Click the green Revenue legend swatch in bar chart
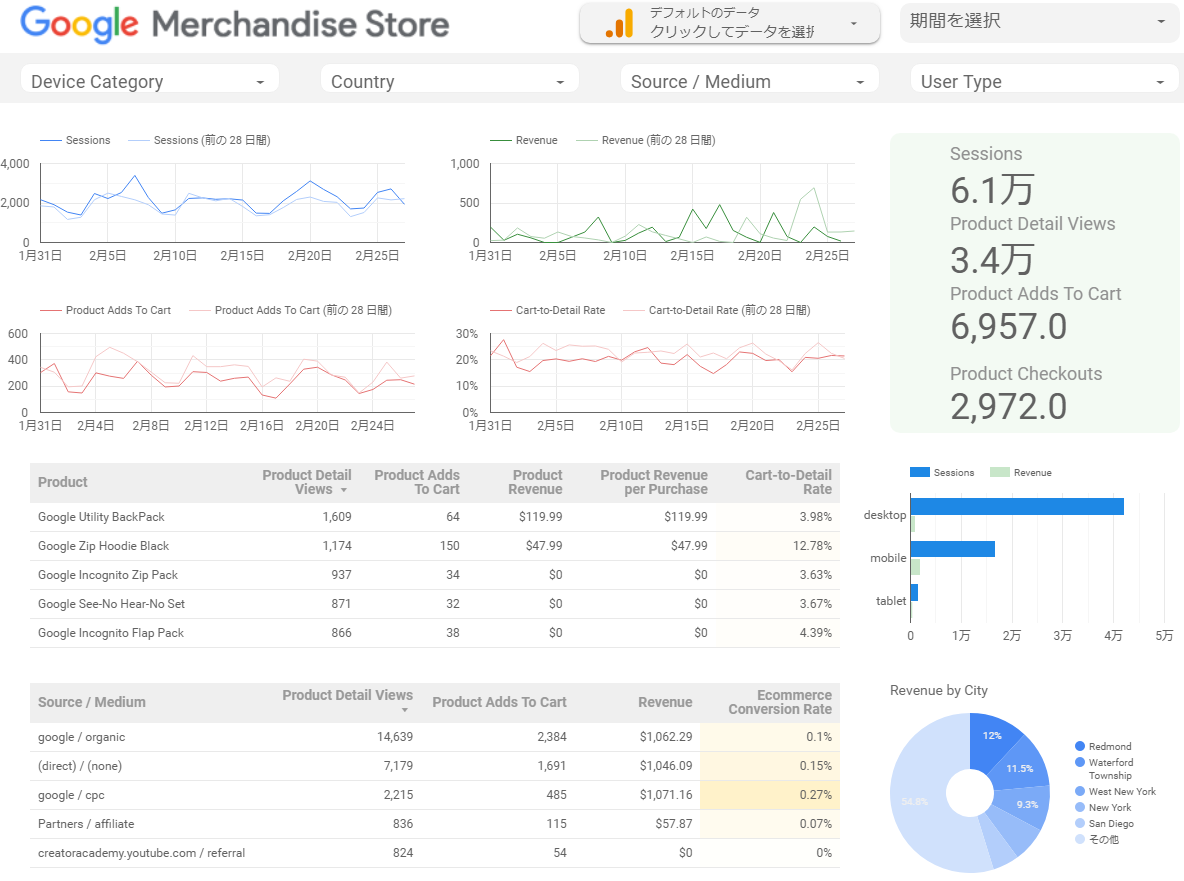The width and height of the screenshot is (1184, 881). coord(999,472)
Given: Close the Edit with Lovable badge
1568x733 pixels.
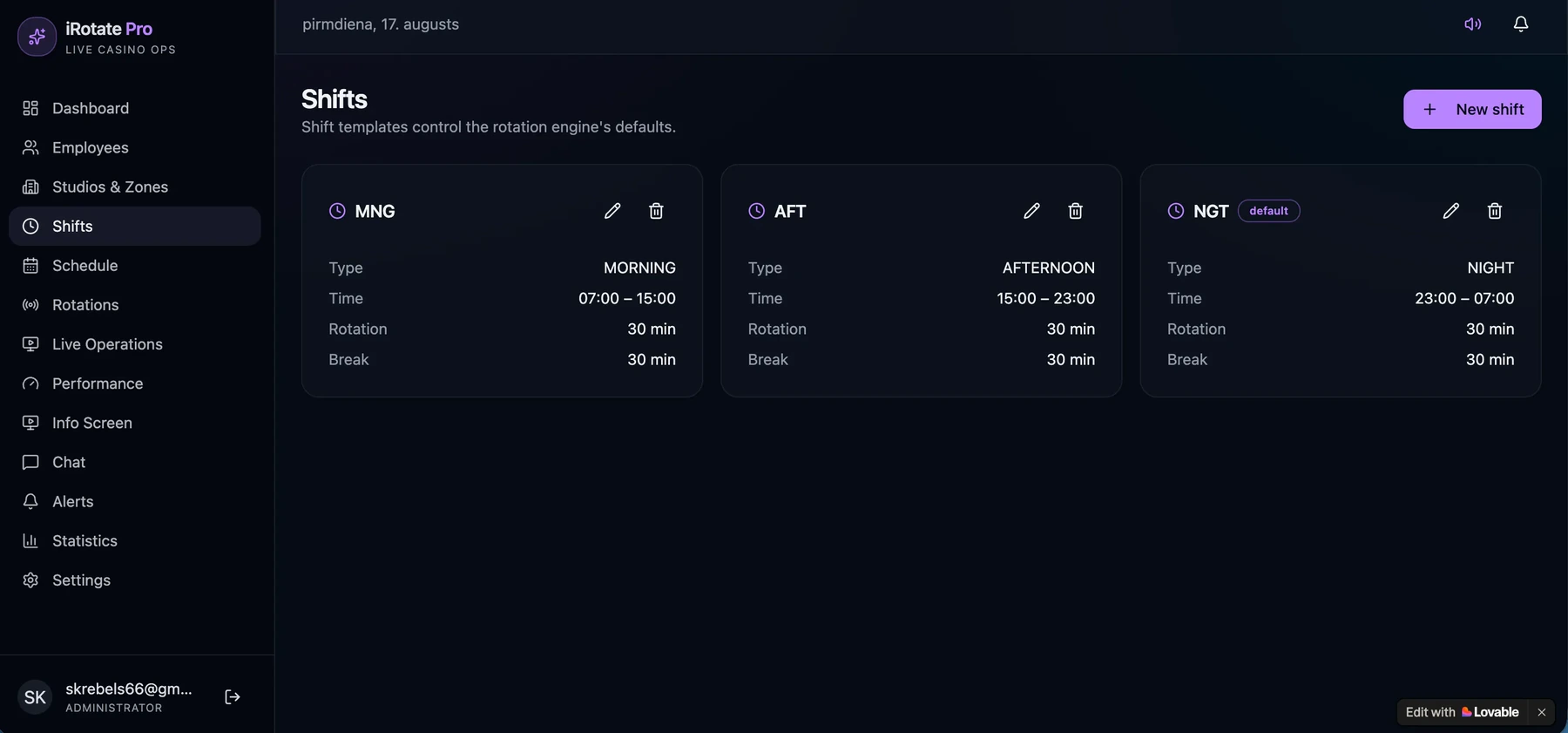Looking at the screenshot, I should point(1542,712).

◆ ◆ ◆

**ASSIGNMENT**
Restate every record above word for word, without images.

**SOLUTION TO THE EXERCISE**
Click the green Revenue legend swatch in bar chart
The width and height of the screenshot is (1184, 881). coord(999,472)
Given: Close the Edit with Lovable badge
1568x733 pixels.
Looking at the screenshot, I should point(1542,712).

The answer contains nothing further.